Making a Mark on Rare Diseases
Technological advances are opening up new drug development opportunities for rare diseases.
| Opinion
What we asked: “Looking ahead to the next 5–10 years, what will be the key disruptors and/or what can be improved upon in the pharma industry?”
Response from: Sandra Nestler-Parr, VP, Value & Access, BioCryst
Over the past decade, there have been significant advancements within our industry, many positively impacting rare disease communities. The significant increase in rare disease treatment approvals is testament to this positive development; in 2022, more than half of FDA new drugs approvals and over one third of EMA approvals were therapies for rare diseases.
Increasing focus on patient-centric drug development has been a key shift in recent years. Spearheaded by the FDA’s Patient-Focused Drug Development Guidance and the EMA’s Regulatory Science Strategy to 2025, mandatory integration of relevant patient and caregiver input into medical product development and regulatory decision-making aims to more effectively address the unmet needs that matter most to patients, whilst minimizing the burden on patients during drug development.
Significant technological advancements have also opened new avenues in drug discovery, development, and delivery. Scientific breakthroughs have unlocked novel treatment modalities, allowing for precision targeting and development of first-in-class therapies for previously untreatable diseases. For the first time, innovative therapies may hold the promise of curing disease.
The digital revolution has transformed data generation, analysis and application. ‘Big data’ and the widespread uptake of wearable technology and telehealth allows for convenient remote monitoring, large-scale and efficient data collection, and targeted delivery of personalized health solutions.
With the increasing focus of payers on value-based assessments, expanding beyond traditional efficacy, safety, and cost-effectiveness metrics has become an important prerequisite to optimal patient access to new health technologies. The requirement to demonstrate the wider impact on quality of life, healthcare systems, and the larger socioeconomic landscape has promoted the relevance of real-world evidence in the evaluation of benefit and added value of health technologies in routine clinical practice. A holistic approach to value assessment is particularly pertinent in rare disease therapies, as small, often heterogeneous, patient populations present numerous challenges for evidence generation in traditional clinical trial settings.

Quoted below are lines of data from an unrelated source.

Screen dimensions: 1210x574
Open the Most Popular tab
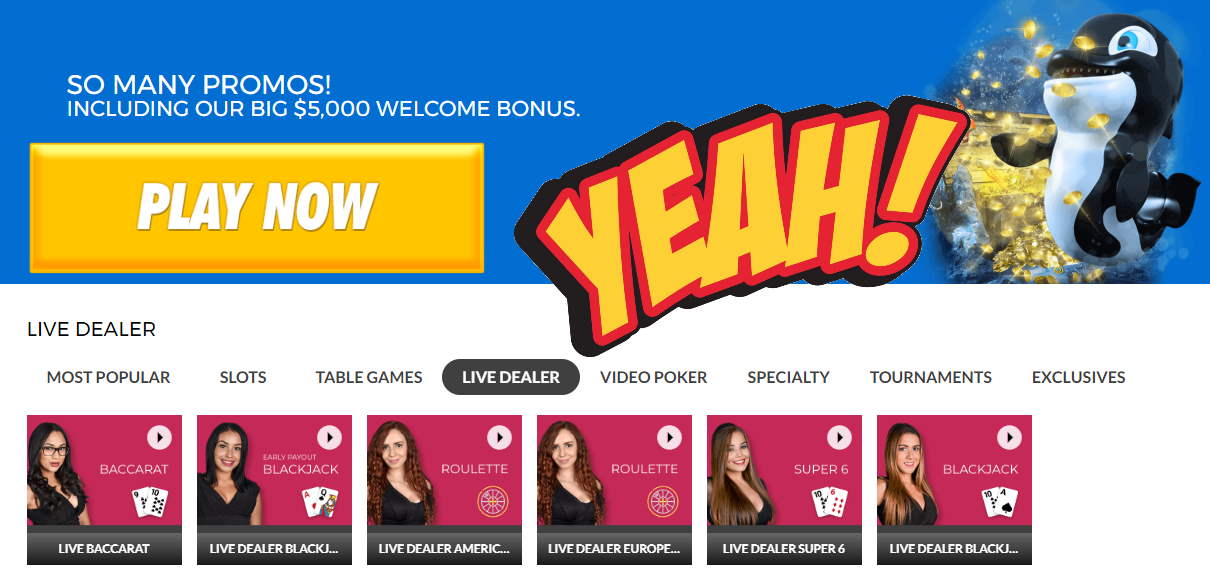109,377
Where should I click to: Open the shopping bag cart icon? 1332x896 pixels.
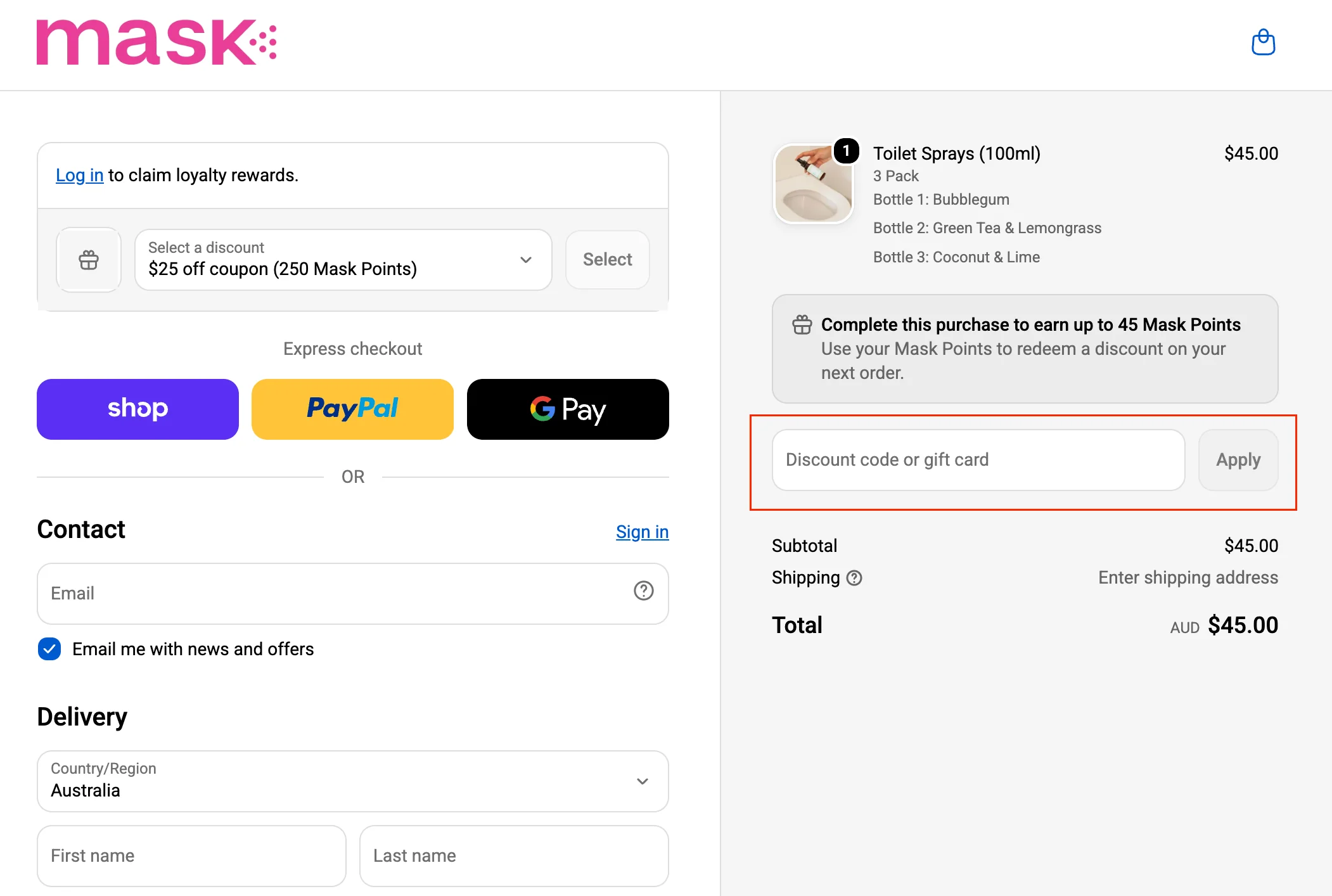point(1263,42)
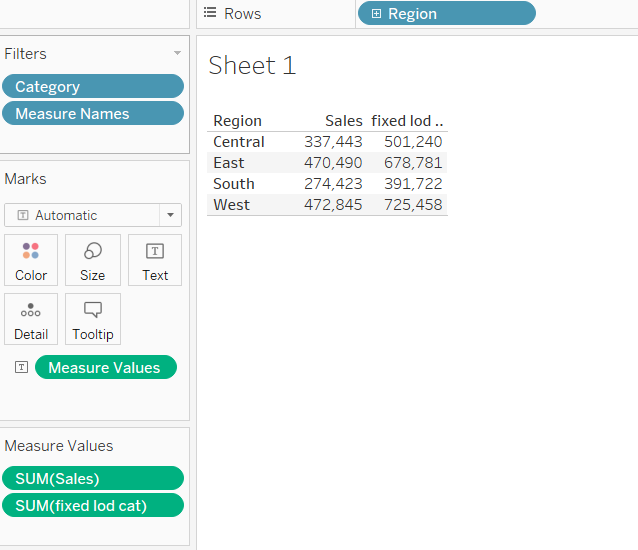Click the Region column header
The height and width of the screenshot is (550, 638).
click(x=238, y=121)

Looking to the future, all eyes turn to the comprehensive integration of AI into the pharmaceutical value chain, promising more efficient drug development, manufacturing and delivery, and more affordable health technologies.
Regardless of whether we are looking at the past decade or the next, it is the ‘perfect storm’ of all interrelated factors that will optimize the potential of individual disruptors, advance the industry, and maximize the benefit to patients. As currently only 6 percent of an estimated 8,000 rare diseases have approved treatments, there is still much work to be done.